La première se situe dans les incriminations : face à l’inefficacité des peines habituellement prononcées par les juridictions pénales contre les réseaux criminels de grande envergure, la tentation se fait jour d’un droit d’exception, comme pour le terrorisme. Comme pour ce dernier, et peut-être encore davantage, ce droit d’exception peut remettre en cause les fondements d’une justice pénale démocratique, sans même aboutir nécessairement à des résultats probants dans cette lutte contre des réseaux incontestablement très dangereux et très prompts à s’adapter à tous les changements légaux.

Un exemple de cette dérive possible peut être donné dans l’usage du concept de dangerosité sociale, à la place de faits précis prouvés, comme motif d’une peine, pour des incriminations d’association mafieuse ou pour des procédures de confiscation administrative sans condamnation pénale préalable.

La deuxième manière, intimement liée à la première, se situe dans le domaine politique et idéologique : légitimer une doctrine sécuritaire voyant des réseaux criminels internationaux structurés partout, justifiant ainsi un contrôle absolu de la population et une pénalisation outrancière du moindre comportement déviant ou du fait le plus minime. On le voit dans un grand nombre d’États américains, où le nombre de personnes incarcérées a été multiplié par sept en 20 ans, au vain prétexte de lutter contre le trafic de stupéfiants.

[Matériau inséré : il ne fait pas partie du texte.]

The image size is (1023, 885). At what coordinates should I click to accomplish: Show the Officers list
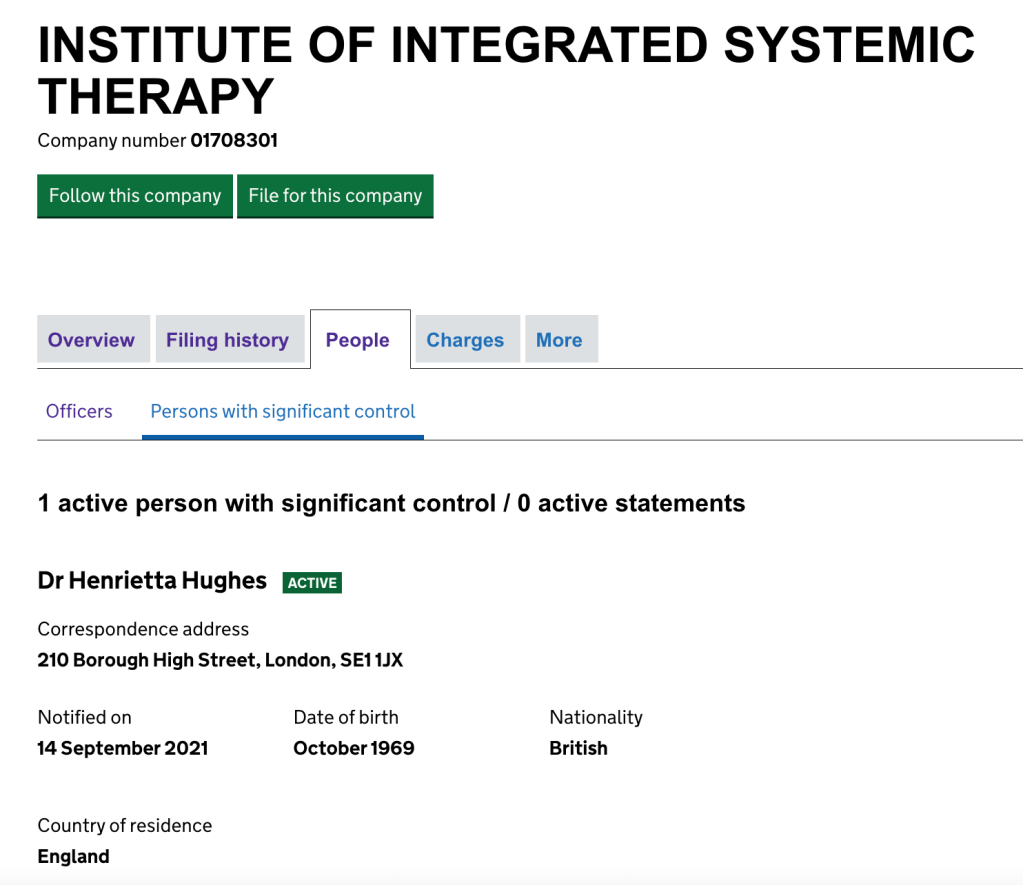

La troisième manière, plus cachée mais nullement incompatible avec la deuxième, réside dans la corruption des institutions judiciaires, en raison des sommes d’argent et des influences politiques dont disposent ces réseaux. Cela peut évidemment se traduire par des juges, ou plus facilement des policiers, achetés, mais il ne faut pas se faire d’illusions : les avocats sont aussi concernés, dont un nombre non négligeable peut, par esprit de lucre mais aussi par irresponsabilité, apporter une aide décisive au fonctionnement économique de ces criminalités, en favorisant, plus ou moins consciemment, tous les allers et retours entre l’argent propre et l’argent sale.

Les problèmes déontologiques posés aux avocats, et pas seulement ceux de droit des affaires, s’avèrent redoutables, comme le montre l’exemple des débats sur la déclaration de soupçon. Cette corruption des acteurs judiciaires prend évidemment la forme, sommaire et décelable, d’avantages économiques ; mais elle peut aussi se traduire par une sorte d’aveuglement volontaire dû à la paresse intellectuelle et à l’autosatisfaction, dans une sorte de connivence inavouée avec ces réseaux, sur laquelle les moyens juridiques ont peu de prise.

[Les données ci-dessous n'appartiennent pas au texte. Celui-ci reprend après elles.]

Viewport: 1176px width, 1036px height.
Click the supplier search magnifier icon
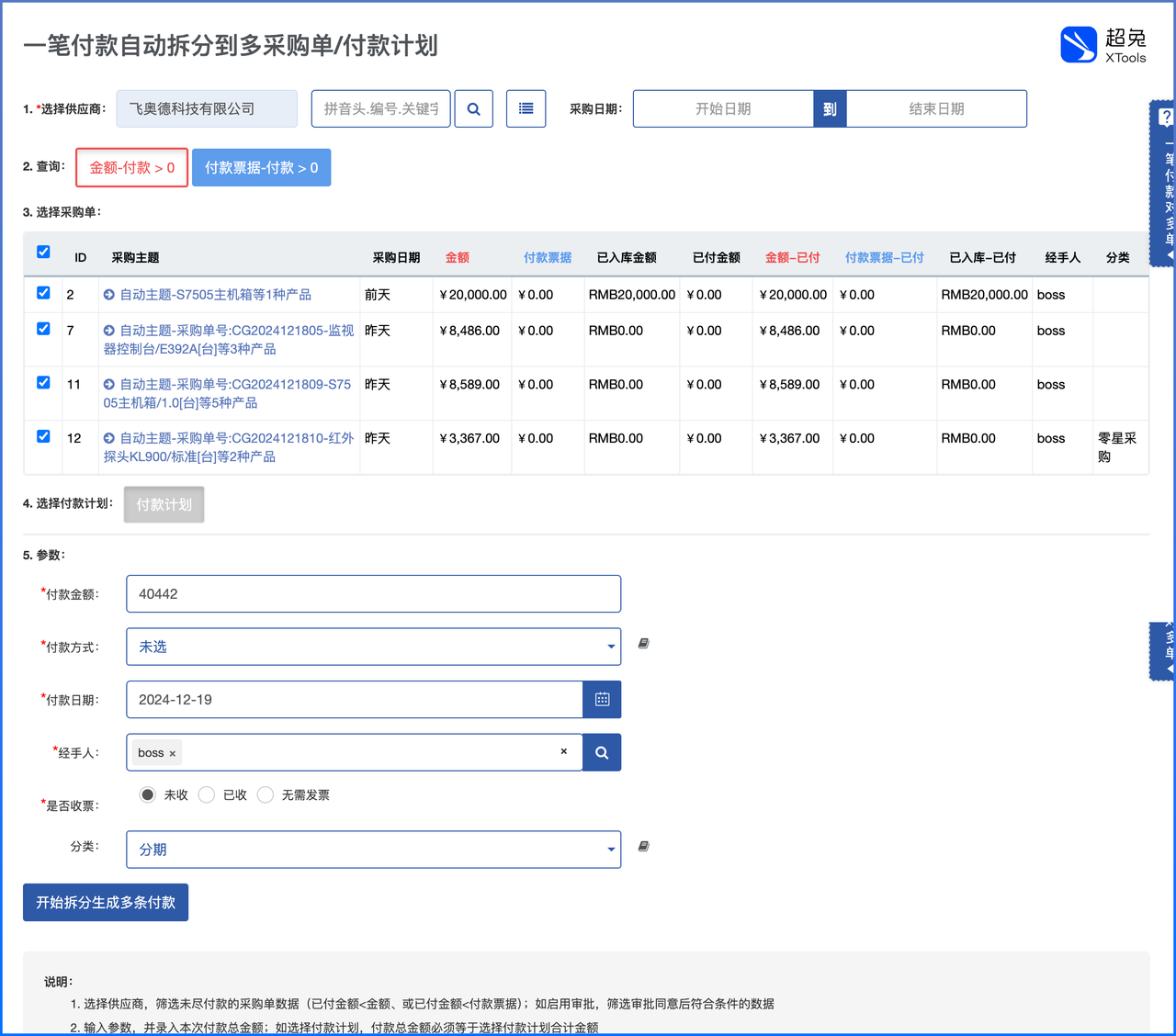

Qu’est-ce que l’OGC et le SAF peuvent faire ensemble ?
  L’OGC, par sa revue, par ses colloques ou journées d’études et par son réseau et carnet d’adresses, veut apporter aux avocats du SAF des connaissances et des informations utiles, soit pour leur formation générale, soit même pour la défense dans certains cas précis. Je n’irai pas jusqu’à dire qu’il apportera aussi des dossiers d’une façon significative, mais l’appartenance à un réseau multiprofessionnel, où se développe une collaboration avec des ONG fort actives dans la défense des droits humains, n’est pas sans portée.
 
Les avocats du SAF peuvent contribuer de façon importante à l’OGC, bien évidemment à sa notoriété, mais aussi à ses travaux.
 
Ils le peuvent par leurs connaissances générales et leur capacité de réflexion.
 
Ils le peuvent aussi parce qu’ils sont les confidents privilégiés de clients impliqués d’une façon plus ou moins directe dans des réseaux ayant une dimension géopolitique, dont ces clients sont souvent de fins observateurs : si l’avocat a pour première mission de trouver des arguments pour défendre son client, il peut aussi, à cette occasion, recueillir des informations, sans doute moins utiles pour cette mission, mais précieuses pour qui veut observer et comprendre les réseaux en question.
 
Livrer ces informations, brutes, à l’OGC demanderait certes un peu de travail supplémentaire à l’avocat ; mais il peut espérer recevoir de nous, en retour, des analyses beaucoup plus pertinentes. C’est en tout cas notre ambition.